This month’s Ask Your Friendly Neighborhood Lesbrarian is responding to another Facebook question from a reader looking for books that center queer friendship. This is a great question, because so many queer books focus on romantic relationships to the detriment of friendship between queer people, even though those relationships are so important in real life for many LGBTQ folks. Ugh, don’t you hate it how so many books, movies, and TV shows have one gay character who has only straight friends as if that’s in any way realistic? Anyway, as I often find when I’m looking for hard-to-find topics in queer books, it seems like YA is a bit ahead of the game here, so half of the following books are YA even though I wasn’t especially seeking them out.
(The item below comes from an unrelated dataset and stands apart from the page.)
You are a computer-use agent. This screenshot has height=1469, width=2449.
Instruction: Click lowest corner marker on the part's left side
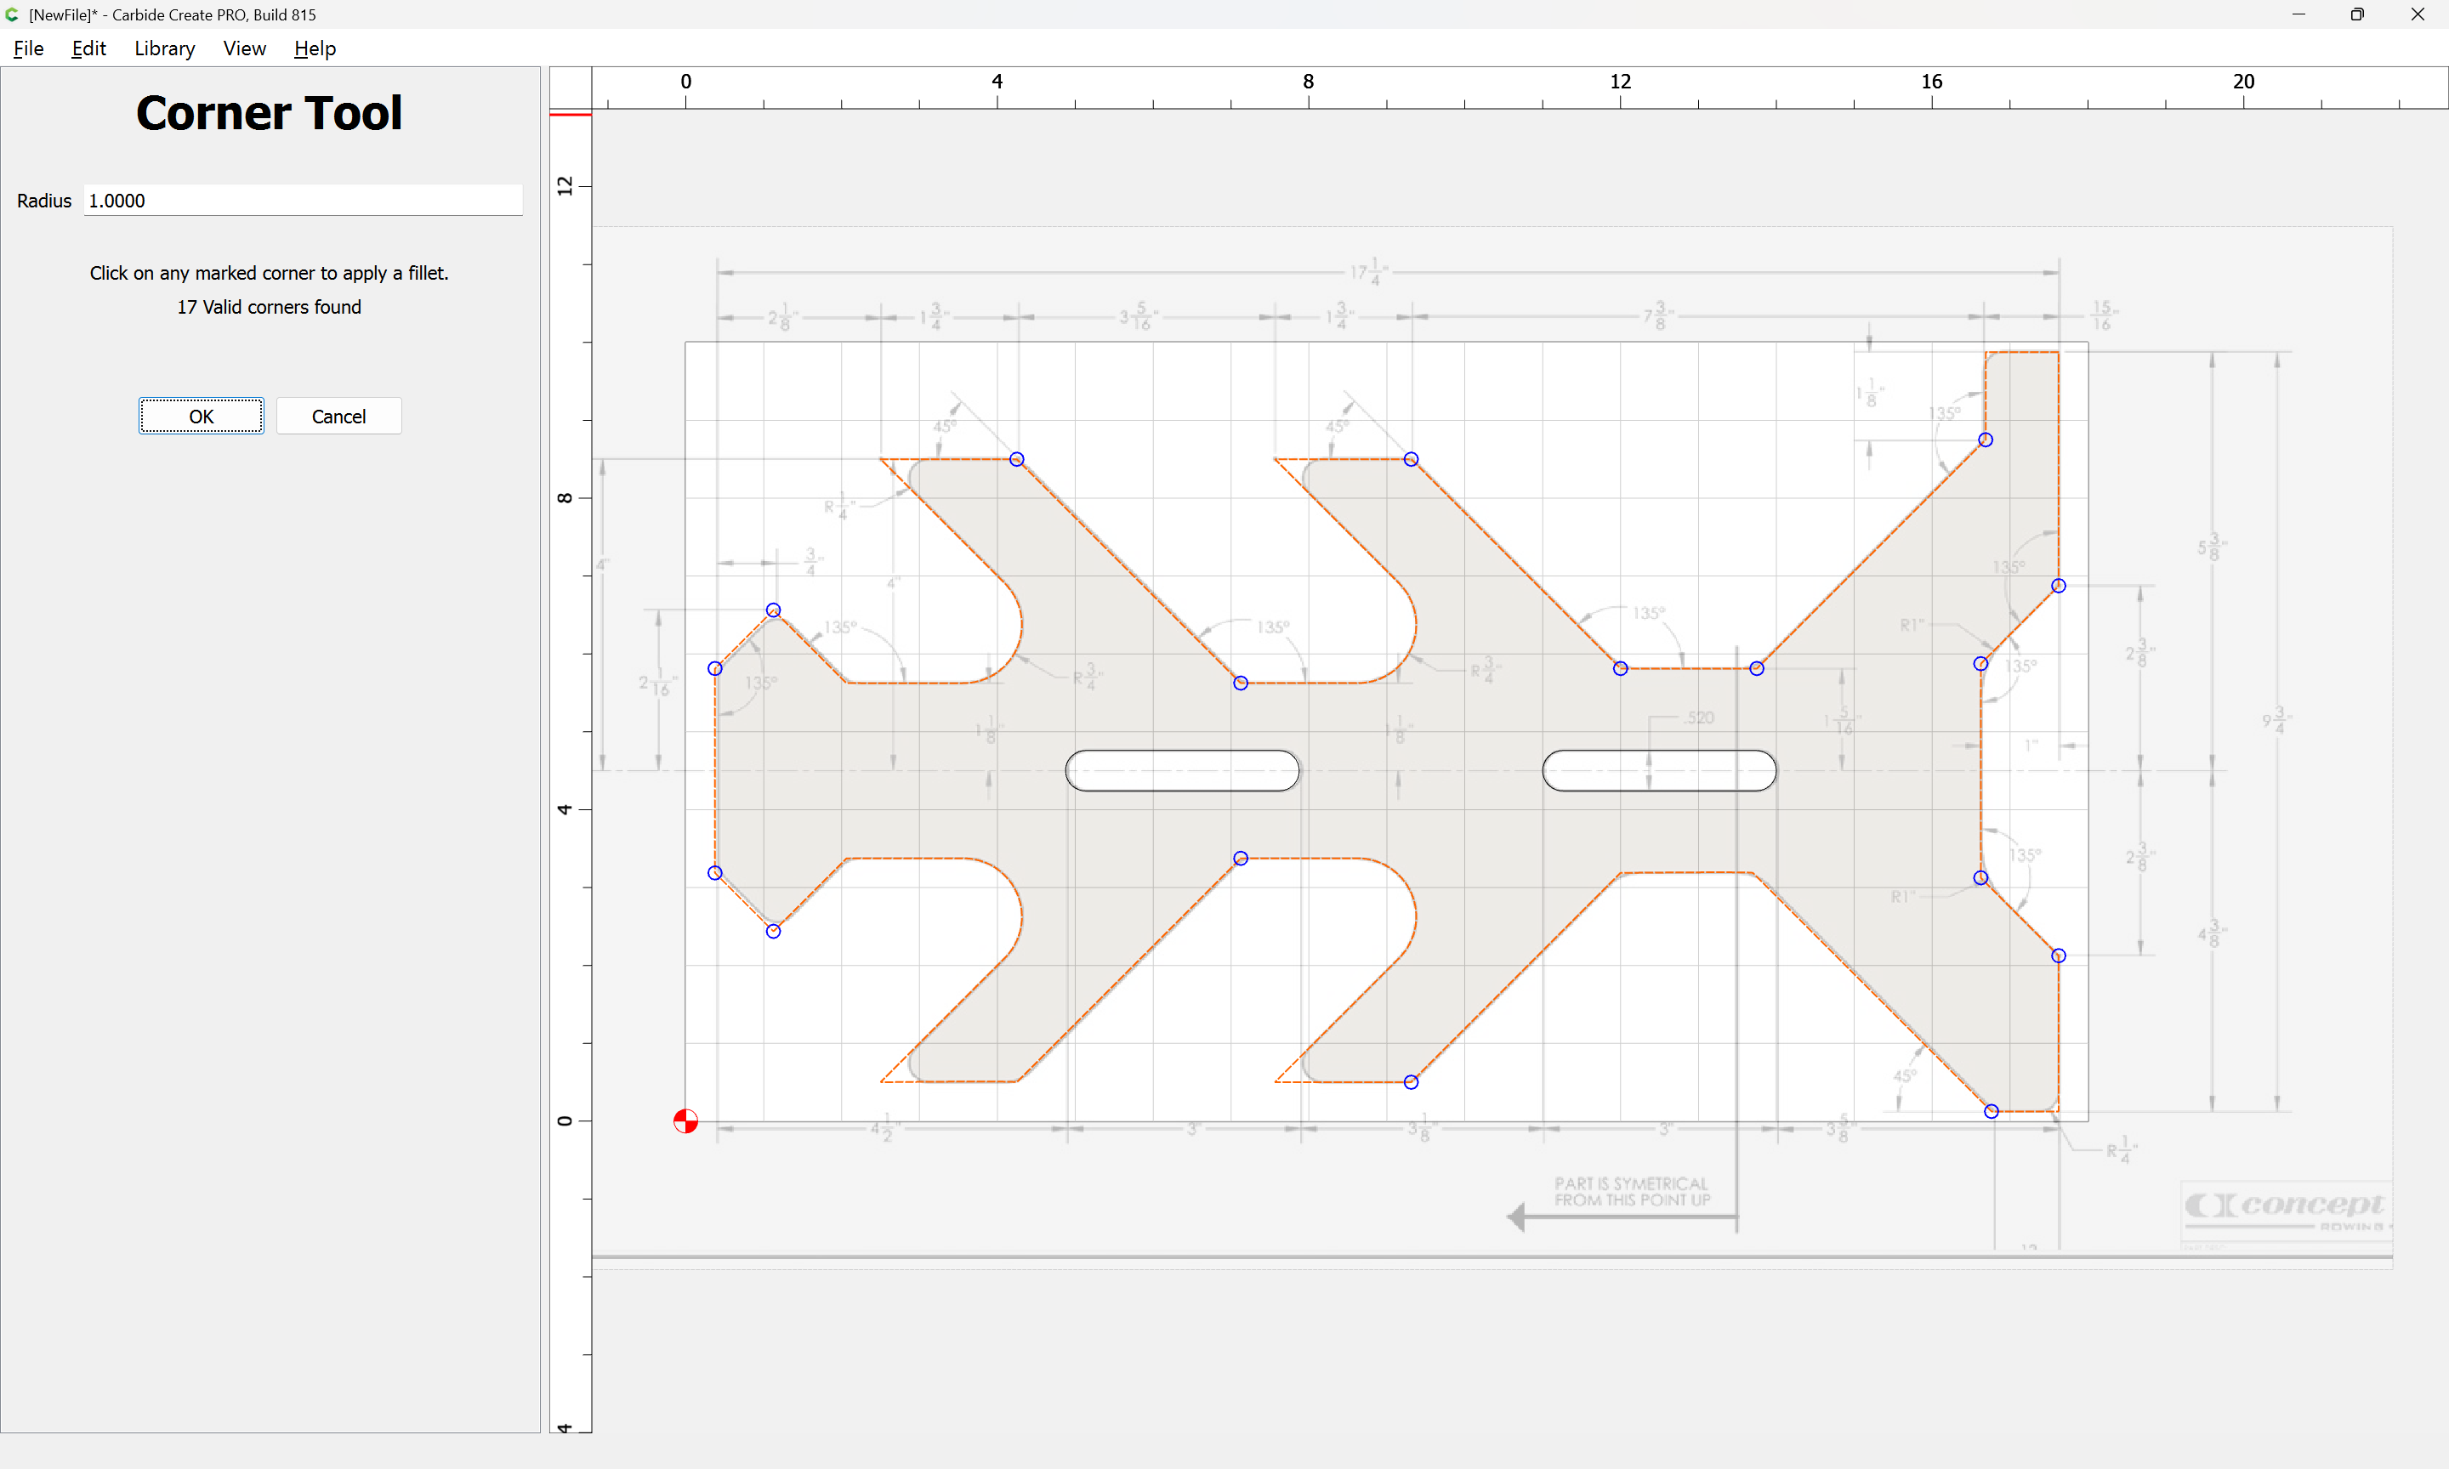pos(773,930)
Dykes to Watch Out For by Alison Bechdel
I mean, DUH. Alison Bechdel’s comic series about a group of dyke BFFs in a thinly disguised Minneapolis is legendary. The original strip ran for 25 years (1983 – 2008) so reading it now is like a time capsule. There’s someone for everyone to identify with in the diverse friend group: Mo, an endlessly cynical white book store employee; Toni, a Latina accountant trying not to turn into a suburban soccer mom; Sydney, a pretentious but lovable white academic “engaged in epistemic and ontological interrogation of feminist positionalities”; Clarice, a black environmental lawyer who has depression; and more! There’s even the token straight guy (in a relationship with the bisexual Sparrow) who’s more stereotypically lesbian than all her lesbian friends! The comic is full of inside jokes, spot-on satire of lesbian (and American) culture, and the queer community that you know and love/hate. You can now read (most of) the series in one big hardcover edition — The Essential Dykes to Watch Out For — but if you don’t want to miss out on any details, reading each of the 11 single volumes is a joyful experience you will not regret.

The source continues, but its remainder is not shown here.